Attaque du domicile de l’opposant Yaya Dillo au Tchad:  le maréchal  «Idy» a-t-il du mal à abandonner ses habitudes ?

Attaque du domicile de l’opposant Yaya Dillo au Tchad:  le maréchal  «Idy» a-t-il du mal à abandonner ses habitudes ?

L’assaut est digne des républiques bananières et démocraties de façade de l’ère des indépendances. Et pourtant, il a lieu en 2021 dans une Afrique subsaharienne et plus précisément au Tchad. Hier dimanche 28 février 2021, le domicile de l’opposant Yaya Dillo a été la cible d’une attaque conduite par un commando identifié comme des membres de la Garde républicaine. Comme dans ces genres de situations, le bilan de l’assaut armé suscite la controverse. Alors que l’opposant fait état de cinq morts (sa mère, son fils et trois de ses parents), et dénonce une tentative d’assassinat,  le gouvernement à travers son porte-parole nie et réfute les faits.

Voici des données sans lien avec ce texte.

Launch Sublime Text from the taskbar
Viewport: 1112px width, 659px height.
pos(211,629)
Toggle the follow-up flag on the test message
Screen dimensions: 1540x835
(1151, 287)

Selon le communiqué officiel, il ne s’agit nullement d’une attaque armée d’un opposant politique, mais d’une mission de police judiciaire venue faire exécuter deux mandants d’amener devant la justice. La mission ayant essuyé des tirs n’auraient eu d’autres choix que de riposter en légitime défense explique Cherif Mahamat Zène.

Nous voilà donc, dans un jeu de ping-pong entre le régime Déby et l’un de ses anciens ministres et proche parent devenu opposant et candidat à l’élection présidentielle du 6 avril prochain. A un peu plus d’un mois de ce scrutin qui opposera le dernier maréchal africain à plusieurs autres candidats dont des ex-proches, cette attaque sonne comme une absence de sérénité dans le camp du pouvoir.

De plus en plus contesté pour sa gestion jugé cahoteuse, Idriss Déby, champion de la lutte contre le terrorisme dans une région sahélienne en manque de leadership, va à l’assaut d’un énième mandat à la tête d’un pays très éprouvé au plan économique et sécuritaire et qu’il faille sortir de l’ornière. Que reproche-t-on véritablement au candidat du Parti socialistes sans frontières pour en arriver là ? Avec le bilan, les auteurs de cet assaut, apportent de l’eau au moulin des pourfendeurs de ce régime adoubé par l’occident pour raison de géopolitique mais vomi par plusieurs Tchadiens pour ses dérives et excès.

Ce faux pas que vient d’effectuer le régime tchadien et ses sbires indique à ceux qui veulent le savoir que les palais présidentiels africains abritent majoritairement des hommes qui n’ont d’yeux que pour leur fauteuils douillés. Le maréchal Idriss Déby aussi puissant soit-il n’échappe pas à cette règle. Et il vient d’en donner la preuve.